We usually have a plentiful number of honeyeaters resident and breeding in our garden and the nearby mallee scrub. Probably the most numerous is the New Holland Honeyeater. This would be closely followed by the Red Wattlebird and the White-plumed Honeyeater. We also have several Singing Honeyeaters. From time to time we have visits from a small flock of Brown-headed Honeyeaters. They love splashing in our bird bath. Several other species visit only rarely. Some I haven’t seen here in many years.
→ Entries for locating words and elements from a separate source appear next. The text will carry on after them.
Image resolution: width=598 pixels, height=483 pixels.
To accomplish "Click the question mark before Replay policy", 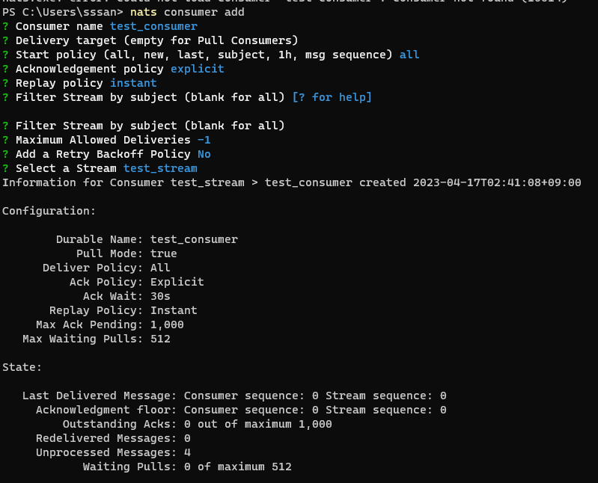I will (5, 84).
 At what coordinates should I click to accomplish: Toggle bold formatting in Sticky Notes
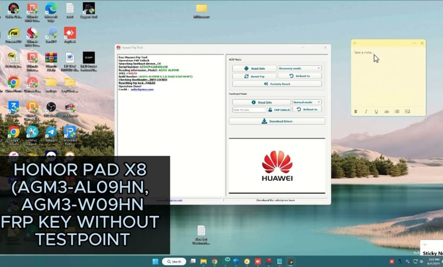pos(356,111)
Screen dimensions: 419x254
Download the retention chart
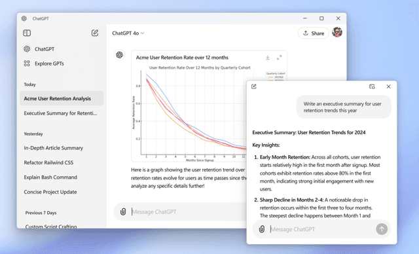point(268,58)
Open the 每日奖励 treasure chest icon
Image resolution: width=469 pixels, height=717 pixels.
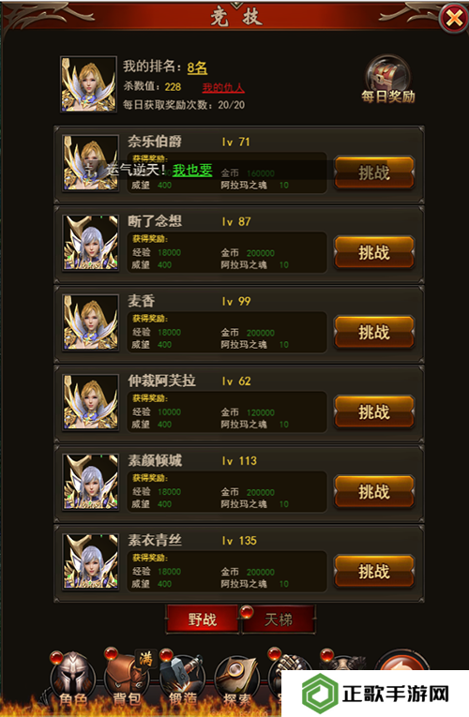coord(388,80)
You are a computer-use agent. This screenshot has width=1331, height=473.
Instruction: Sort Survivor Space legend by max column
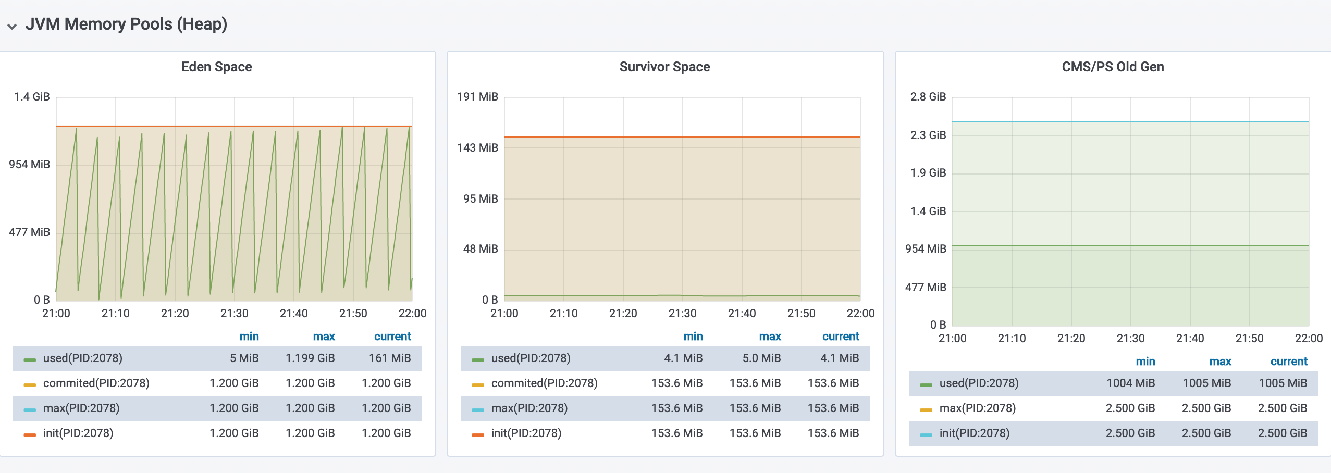tap(770, 337)

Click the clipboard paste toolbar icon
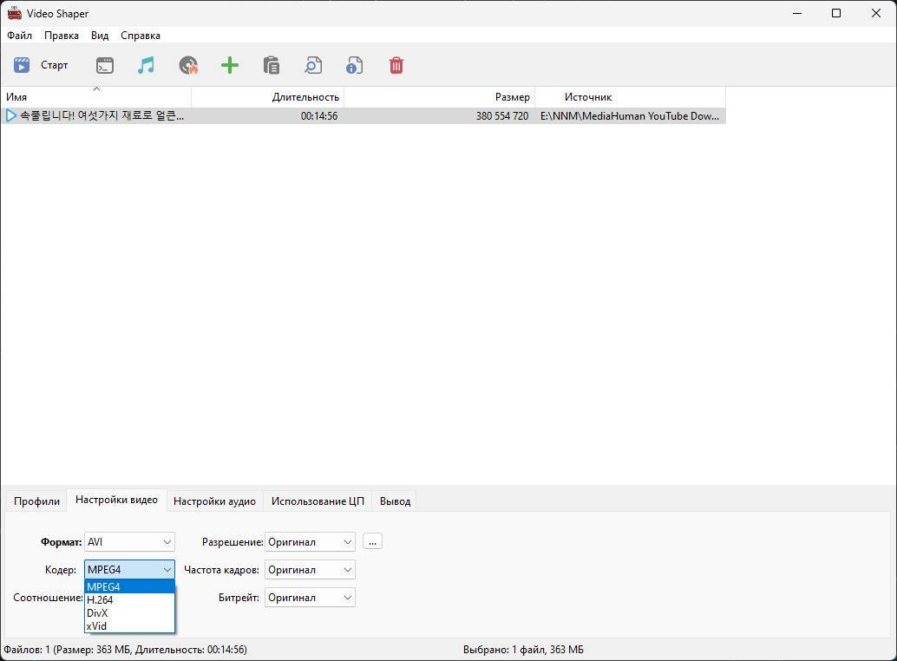(272, 65)
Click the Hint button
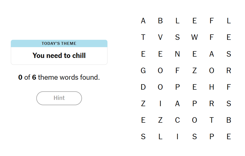 point(59,98)
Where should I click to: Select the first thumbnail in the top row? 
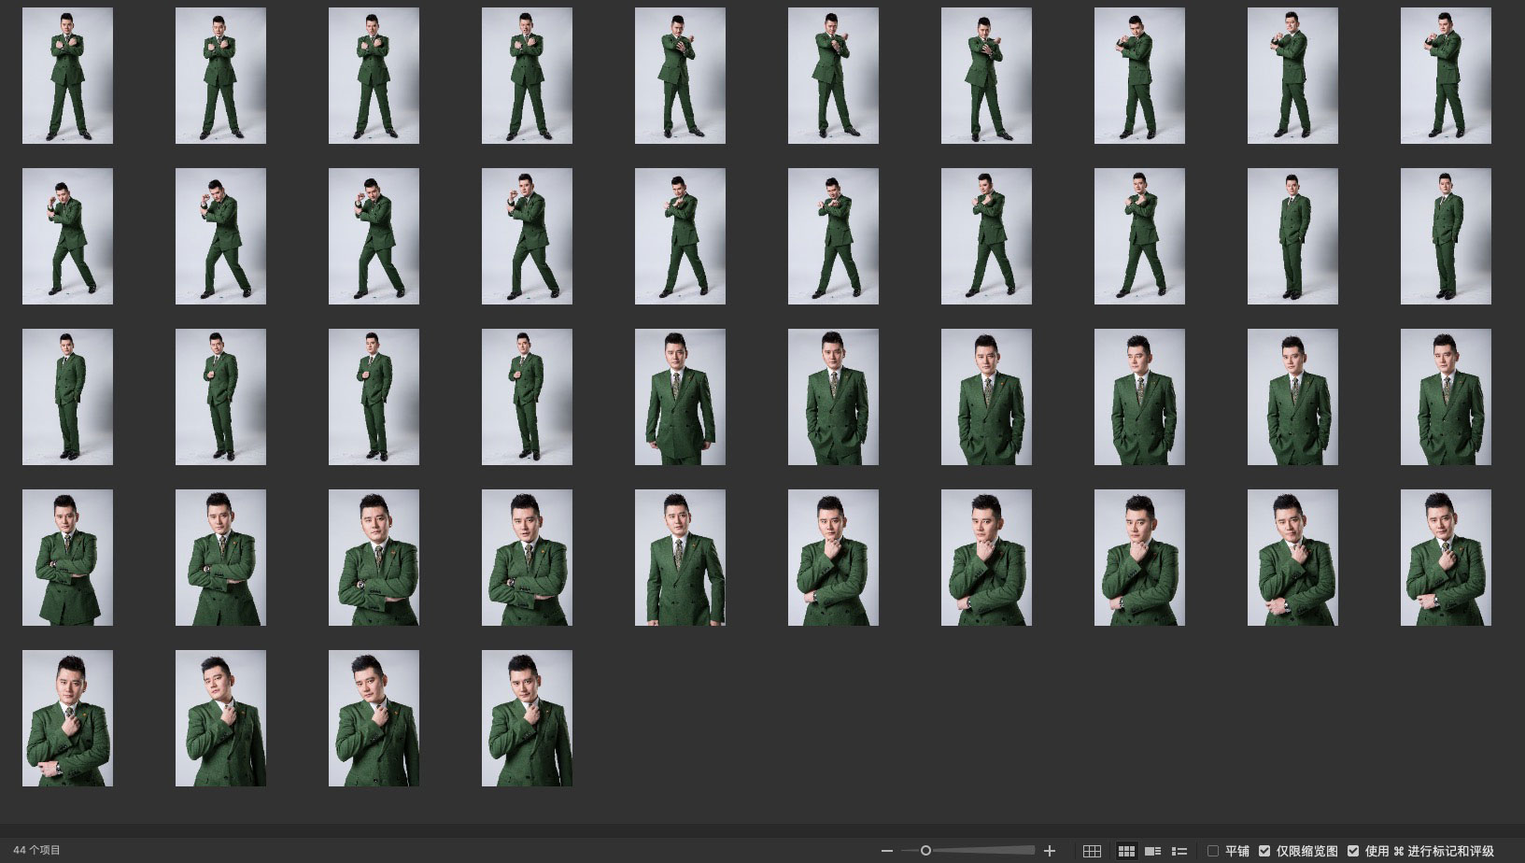67,76
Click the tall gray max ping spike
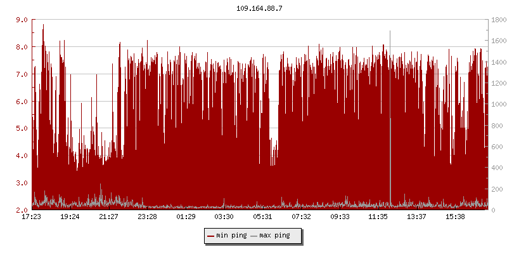The image size is (507, 254). (390, 159)
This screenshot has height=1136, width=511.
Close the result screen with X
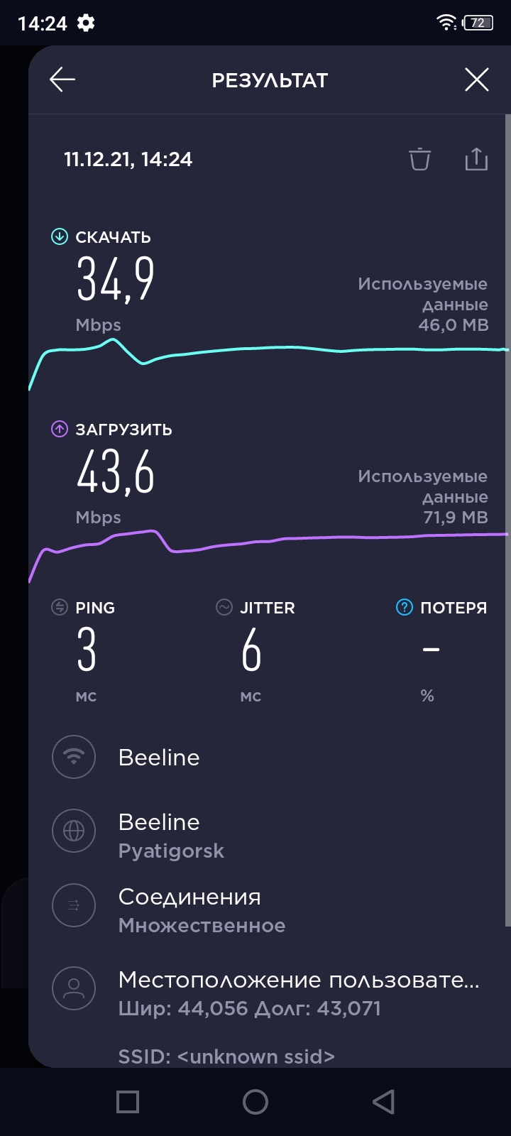click(476, 80)

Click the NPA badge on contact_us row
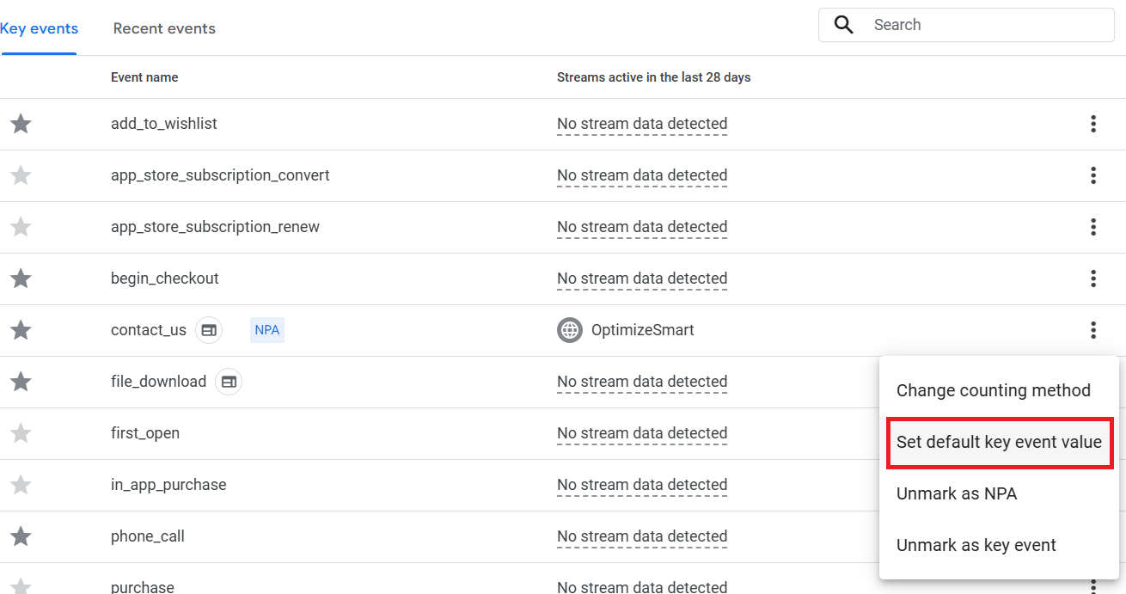click(x=267, y=330)
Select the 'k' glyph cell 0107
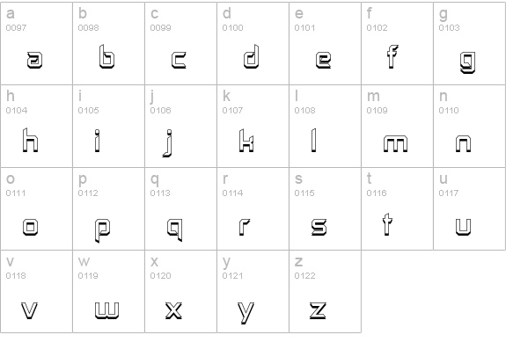The image size is (506, 364). [x=253, y=126]
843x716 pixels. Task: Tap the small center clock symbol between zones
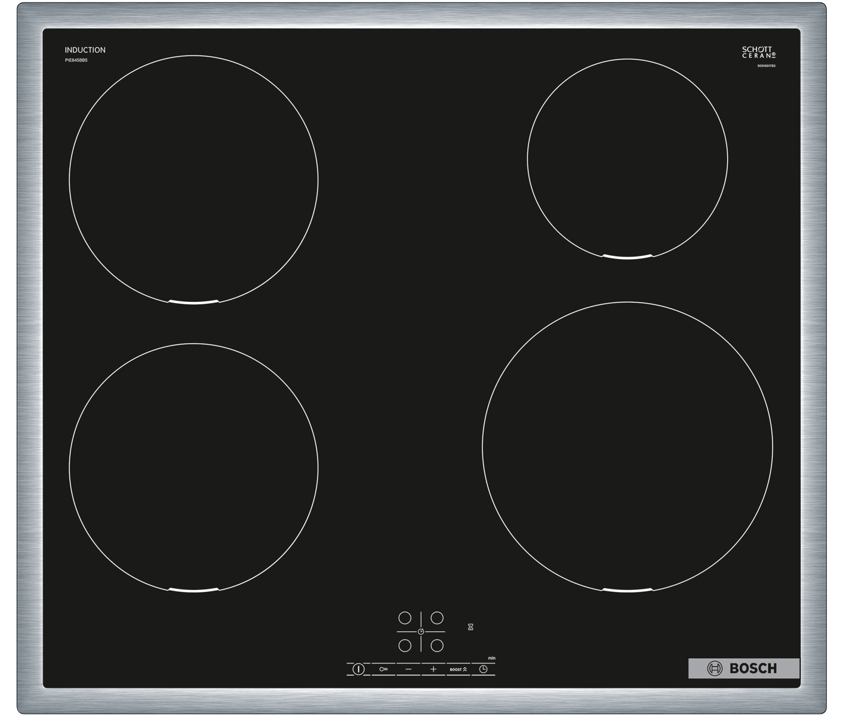421,631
One species we usually have around the garden somewhere is the Spiny-cheeked Honeyeater, as shown in the photos on this post. This species has been rather quiet lately. Just before I managed to race for the camera and get these shots the adult bird was feeding a young one. They must have been keeping their presence quiet while they were nesting.
This species is found throughout much of mainland Australia but not in Tasmania. It is also absent from the tropical north, coastal south east and far south west of the continent. Its preferred habitats include drier woodlands, scrubs and gardens.
The plant shown in the photos is Eremophila glabra.
When they were little, our children used to call this bird the “yoo-hoo” bird. This is one of its calls and is quite memorable. My wife and I still refer to it by this name.
While having a relaxing breakfast a few mornings ago, several Spiny-cheeked Honeyeaters came to drink at the bird bath in our garden. Next thing a baby Spiny-cheeked Honeyeater came along begging to be fed. It was just able to fly and its tail was only half grown. Here is an example of another instance where some birds have nested in our garden and remained unobserved. They are so secretive and sneaky that this happens far too often. Never mind; it was good to see the baby getting around.
I commented to my wife that this was one species I didn’t have a photo of yet; I was wrong. I don’t have many, and the one featured above is probably the best.